Saved entries
<<<<

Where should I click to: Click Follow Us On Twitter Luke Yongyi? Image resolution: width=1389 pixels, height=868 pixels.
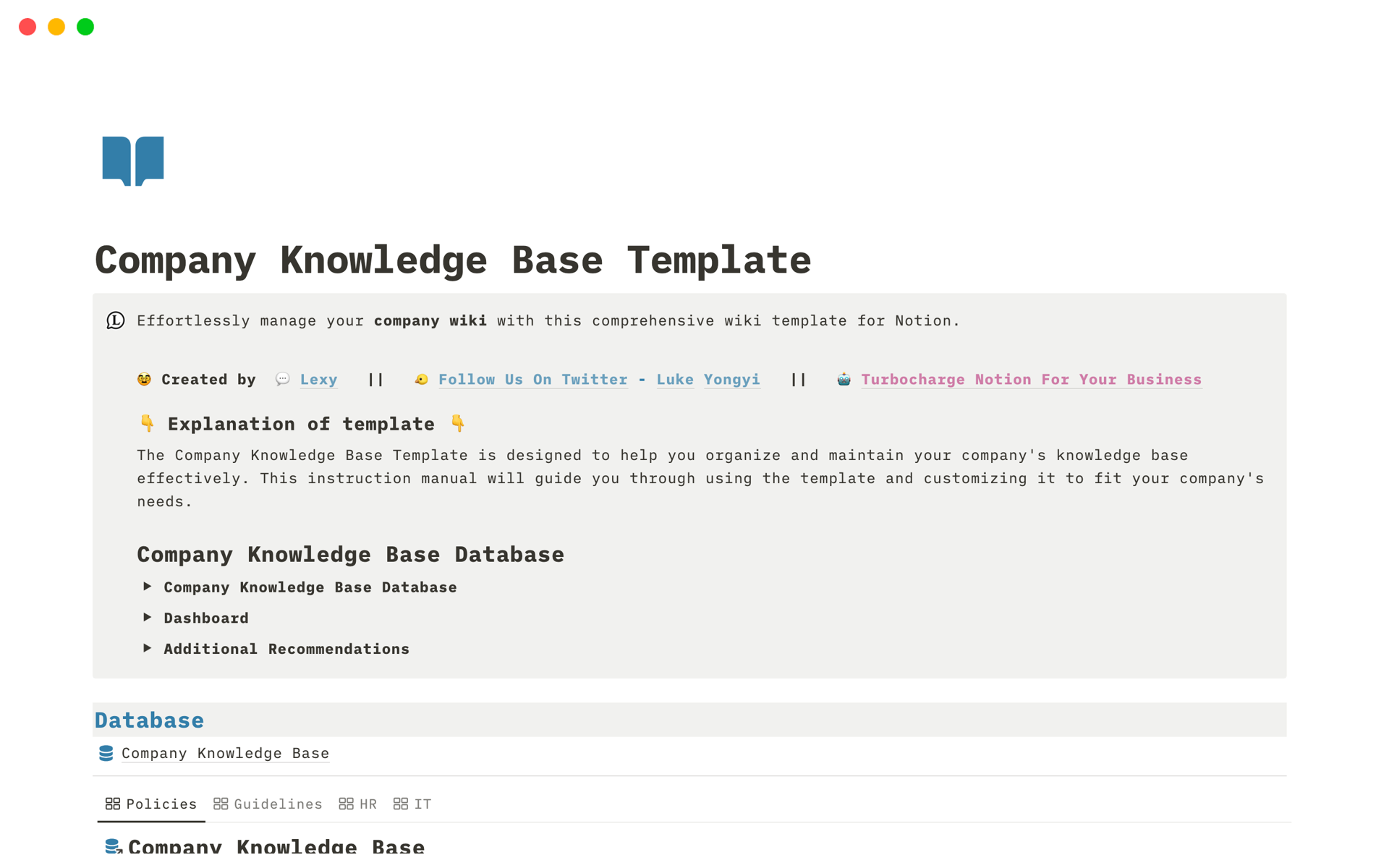point(598,378)
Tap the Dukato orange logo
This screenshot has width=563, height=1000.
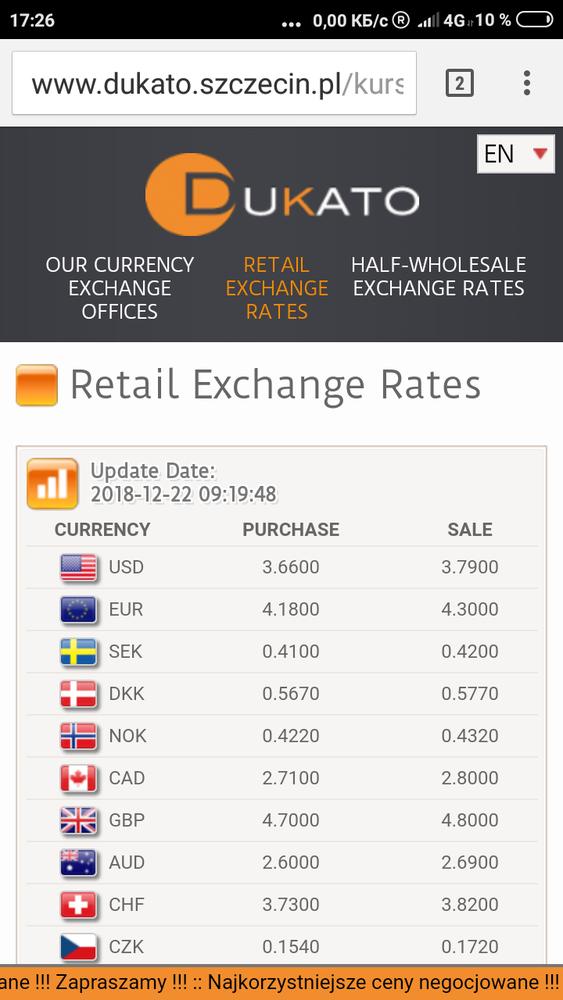pos(282,195)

>>>>

* _Task brief_
When you repeat the data, keep every line exact and drop the images.

* _Written response_
Where should I click to: Click Follow Us On Twitter Luke Yongyi? Image resolution: width=1389 pixels, height=868 pixels.
point(598,378)
Tap the Dukato orange logo
This screenshot has width=563, height=1000.
pos(282,195)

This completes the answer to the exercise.